In President Barack Obama's May 19 speech on the Middle East, he promised to work on establishing enterprise funds for Egypt and Tunisia, which are accounts meant to support start up programs and activities abroad, and said that U.S. support for democracy will "be based on ensuring financial stability; promoting reform; and integrating competitive markets with each other and the global economy -- starting with Tunisia and Egypt."

Taylor said that the administration was still eager to pursue enterprise funds for these countries, but that legislation would be needed to get it done.

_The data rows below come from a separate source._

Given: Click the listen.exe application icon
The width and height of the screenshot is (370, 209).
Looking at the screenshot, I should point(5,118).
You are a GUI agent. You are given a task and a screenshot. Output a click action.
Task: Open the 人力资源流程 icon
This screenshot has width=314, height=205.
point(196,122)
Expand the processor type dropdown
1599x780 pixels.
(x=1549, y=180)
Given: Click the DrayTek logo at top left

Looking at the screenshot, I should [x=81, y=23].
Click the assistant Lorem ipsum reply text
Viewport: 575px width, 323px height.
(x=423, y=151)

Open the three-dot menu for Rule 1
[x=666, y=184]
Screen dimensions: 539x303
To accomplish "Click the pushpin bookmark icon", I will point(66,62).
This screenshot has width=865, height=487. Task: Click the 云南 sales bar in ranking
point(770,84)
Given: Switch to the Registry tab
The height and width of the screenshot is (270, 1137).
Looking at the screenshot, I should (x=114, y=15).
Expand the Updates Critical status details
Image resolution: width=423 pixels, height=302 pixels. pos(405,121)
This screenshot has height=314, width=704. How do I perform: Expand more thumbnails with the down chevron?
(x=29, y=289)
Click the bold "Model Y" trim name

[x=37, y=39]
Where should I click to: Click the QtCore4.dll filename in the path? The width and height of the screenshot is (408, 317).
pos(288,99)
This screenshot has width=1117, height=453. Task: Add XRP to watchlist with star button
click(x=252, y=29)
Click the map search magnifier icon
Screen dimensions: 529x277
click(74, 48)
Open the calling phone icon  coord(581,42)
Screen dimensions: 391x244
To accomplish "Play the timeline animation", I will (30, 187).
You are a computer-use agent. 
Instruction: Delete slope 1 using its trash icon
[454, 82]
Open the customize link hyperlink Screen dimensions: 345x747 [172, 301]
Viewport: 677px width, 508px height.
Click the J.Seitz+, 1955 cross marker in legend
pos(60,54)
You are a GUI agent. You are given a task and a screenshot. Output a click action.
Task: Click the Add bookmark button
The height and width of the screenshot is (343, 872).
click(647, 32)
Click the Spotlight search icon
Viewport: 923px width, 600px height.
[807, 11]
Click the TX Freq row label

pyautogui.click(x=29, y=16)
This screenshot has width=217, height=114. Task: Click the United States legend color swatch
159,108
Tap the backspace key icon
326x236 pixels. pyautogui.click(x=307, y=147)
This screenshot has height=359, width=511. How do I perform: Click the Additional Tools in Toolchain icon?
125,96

"We're looking at the possibly of enterprise funds model as a possible model for these transition countries but we're going to need a lot of support from Congress," he said, adding that State would also ask Congress for authorizations and appropriations to support the new transitions initiative at State. New funding for diplomatic initiatives is a tough sell in this tight fiscal environment, but transition funding does have some support in both parties.

Taylor was chosen for the job in part because he played a key role in a similar diplomatic effort following the collapse of the Soviet Union. In 1991, the State Department put together the Freedom Support Act Office, which managed relations with former members of the Soviet bloc.

That office was run by Ambassador Richard Armitage and reported up to Deputy Secretary of State Lawrence Eagleburger. Taylor worked for Armitage in that office and eventually became its director, a position he held until 2001. The Freedom Support Act Office was combined with the Support for East European Democracy (SEED) office and still exists today.

Taylor was U.S. ambassador to the Ukraine from 2006 to 2009, and before that served as Washington's envoy to the Mideast Quartet. In 2004 and 2005, he directed the Iraq Reconstruction Management Office in Baghdad, and from 2002 to 2003 he served in Kabul as coordinator of U.S. government and international assistance to Afghanistan.